Parsifal

Overview
- Service type: Trans Europ Express (TEE) (1957–1979) D-Zug (1979–1983) InterCity (IC) (1983–1987) EuroCity (TEE) (1987–2002)
- Status: Discontinued
- Locale: France Belgium Germany
- First service: 3 October 1957
- Last service: 14 December 1997
- Former operator(s): Deutsche Bundesbahn SNCF

Route
- Termini: Paris Hamburg
- Distance travelled: 971 km
- Service frequency: Daily

Technical
- Track gauge: 1,435 mm (4 ft 8+1⁄2 in)
- Electrification: 25 kV AC (France) 3000 V DC (Belgium) 15 kV 16,7 Hz (Germany)

= Parsifal (train) =

The Parsifal was an express train that linked Paris with Dortmund in Germany and later Cologne. The train was named after Wagner's opera inspired by the legendary knight Percival.

==History==

===Trans Europ Express===

Changing routes through the Ruhr

The Parsifal was launched on 3 October 1957 as second TEE-service between Paris and the Ruhr. The Parsifal was scheduled as the "mirror" of the Paris-Ruhr. While the Paris-Ruhr started westbound in the morning and eastbound in the evening, the Parsifal started eastbound in the morning and returned to Paris in the evening. Initially French RGP-825 trainsets were used. On 29 May 1960 the Parsifal was extended to Hamburg. Due to the new length of the route two trains were needed to operate this service. In order to level out the kilometer fees the rolling stock was switched with the Paris-Ruhr, so the extra kilometers in Germany were ridden by German trains without the need to pay kilometer fees for foreign tracks. The DB Class VT 11.5 was used until 28 September 1968 when the rolling stock was replaced by electric-locomotive hauled trains. From 30 May 1965 until 22 May 1966, the Parsifal was coupled with the Diamant between Liège and Essen.
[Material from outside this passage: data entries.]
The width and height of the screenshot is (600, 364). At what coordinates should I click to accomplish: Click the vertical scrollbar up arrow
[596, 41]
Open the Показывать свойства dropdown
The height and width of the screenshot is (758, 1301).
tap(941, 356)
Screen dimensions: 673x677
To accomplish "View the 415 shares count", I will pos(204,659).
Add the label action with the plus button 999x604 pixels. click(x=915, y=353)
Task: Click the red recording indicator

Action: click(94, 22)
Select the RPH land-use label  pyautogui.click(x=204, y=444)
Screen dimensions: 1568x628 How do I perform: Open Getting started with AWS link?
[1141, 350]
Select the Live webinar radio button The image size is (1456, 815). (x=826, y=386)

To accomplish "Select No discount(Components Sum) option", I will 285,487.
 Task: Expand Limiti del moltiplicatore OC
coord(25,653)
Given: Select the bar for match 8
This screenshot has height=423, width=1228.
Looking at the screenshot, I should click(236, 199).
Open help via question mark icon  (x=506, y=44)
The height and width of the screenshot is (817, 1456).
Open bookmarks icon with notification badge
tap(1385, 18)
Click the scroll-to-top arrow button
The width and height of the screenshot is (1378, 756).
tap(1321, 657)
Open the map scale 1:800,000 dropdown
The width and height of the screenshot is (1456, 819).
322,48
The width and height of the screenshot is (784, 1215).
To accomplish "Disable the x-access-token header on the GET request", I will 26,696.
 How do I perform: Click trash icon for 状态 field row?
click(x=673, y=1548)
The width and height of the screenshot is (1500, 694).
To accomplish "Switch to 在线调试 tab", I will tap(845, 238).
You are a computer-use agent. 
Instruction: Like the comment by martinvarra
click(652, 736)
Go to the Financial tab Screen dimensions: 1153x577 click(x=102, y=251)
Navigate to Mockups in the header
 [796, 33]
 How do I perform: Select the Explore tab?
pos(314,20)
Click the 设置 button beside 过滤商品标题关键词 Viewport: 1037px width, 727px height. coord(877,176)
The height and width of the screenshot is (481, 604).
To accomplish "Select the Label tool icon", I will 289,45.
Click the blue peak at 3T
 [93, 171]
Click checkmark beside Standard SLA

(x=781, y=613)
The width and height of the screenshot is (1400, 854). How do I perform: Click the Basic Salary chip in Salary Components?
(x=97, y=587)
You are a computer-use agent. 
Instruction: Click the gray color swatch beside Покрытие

===Schnellzug / InterCity===
In September 1978 it was decided to offer second-class on the Hamburg - Paris link, which meant that the TEE criteria were no longer met. On 25 May 1979 the second-class coaches were added to the train and the service was continued as D-Zug. On 29 May 1983 the train was upgraded to an InterCity service.

===EuroCity===
On 31 May 1987 with the start of the EuroCity network the EC Parsifal was one of the initial services, although its route was reduced to the Paris – Cologne section. In order to tackle one of the TEE problems, only one train a day, the EC Parsifal was one of three train-pairs; the others were EC Molière and EC Gustave Eiffel, providing a morning, afternoon and evening EuroCity service in both directions. However, the Gustave Eiffel soon lost its EC status, after only one year.

On 14 December 1997 the Parsifal was replaced by the Paris – Cologne Thalys service.